Wednesday, July 16, 2008

Big Sucker Rally on Oil Price Drop, Wells Fargo Earnings

Well, since Fannie Mae and Freddie Mac didn't fall over and die - though they will need much help from the Federal Reserve and the US Treasury to stay afloat - and the price of oil dropped for the second straight day, US equity investors got the relief rally many of us were looking for last week.

Also contributing to the general euphoria was second quarter earnings from Wells Fargo bank, which actually beat estimates and was rewarded with a 32% gain. The rest of the financial sector followed the lead and the market followed and piled on the gains.

Naturally, while stocks were soaring from legitimate investment purchases, there had to be more than a fair share of short covering which boosted stocks even more. Sentiment, which has been decidedly negative in recent days and weeks, does not change overnight.

There are still many unanswered questions and hurdles for the US economy to clear.

The horrific credit conditions in the USA have not simply vanished because the Fed and Treasury averted a collapse of two major institutions. In case anyone cares, interest rates - especially those covering residential mortgages - have been rising and banks are still loathe to lend to anyone but the most stable, less risky companies and buyers.
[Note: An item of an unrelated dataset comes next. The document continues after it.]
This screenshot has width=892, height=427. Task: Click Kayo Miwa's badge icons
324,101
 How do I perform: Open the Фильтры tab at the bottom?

Meanwhile, home prices are still falling, and, as the CPI figures released prior to the market's opening this morning showed, inflation is still raging right along. CPI for June jumped 1.1%, with core CPI up 0.3%. Those are hardly encouraging figures, though they mask the real problem, which is, oddly enough, deflation.

If the US economy continues to sputter and stall and credit conditions do not improve, very simply, there is going to be less spending, and according to the most rudimentary economics rules, less money chasing the same amount of goods equals lower prices.

Now, the rest of the world may not be in the same dire straits as the USA, but they certainly are feeling a bit pinched in most parts of the planet. Since lower prices usually result in companies' turning lower profits, this scenario is not at all good for stocks.

That's the next position we'll be in. First, housing falls, then stocks fall (where we are now), then, as the fundamental security of and confidence in the currency and the financial institutions begins to erode (also current), consumers pull back. What's prevented this from happening were those billions of dollars in checks sent to millions of Americans. They've been sent, and spent, and now comes the real test, as the US economy tries to muddle through without artificial stimulus.

I'm betting that conditions will worsen before they improve, regardless of what will likely be a follow-through rally the remainder of this week on any positive earnings news.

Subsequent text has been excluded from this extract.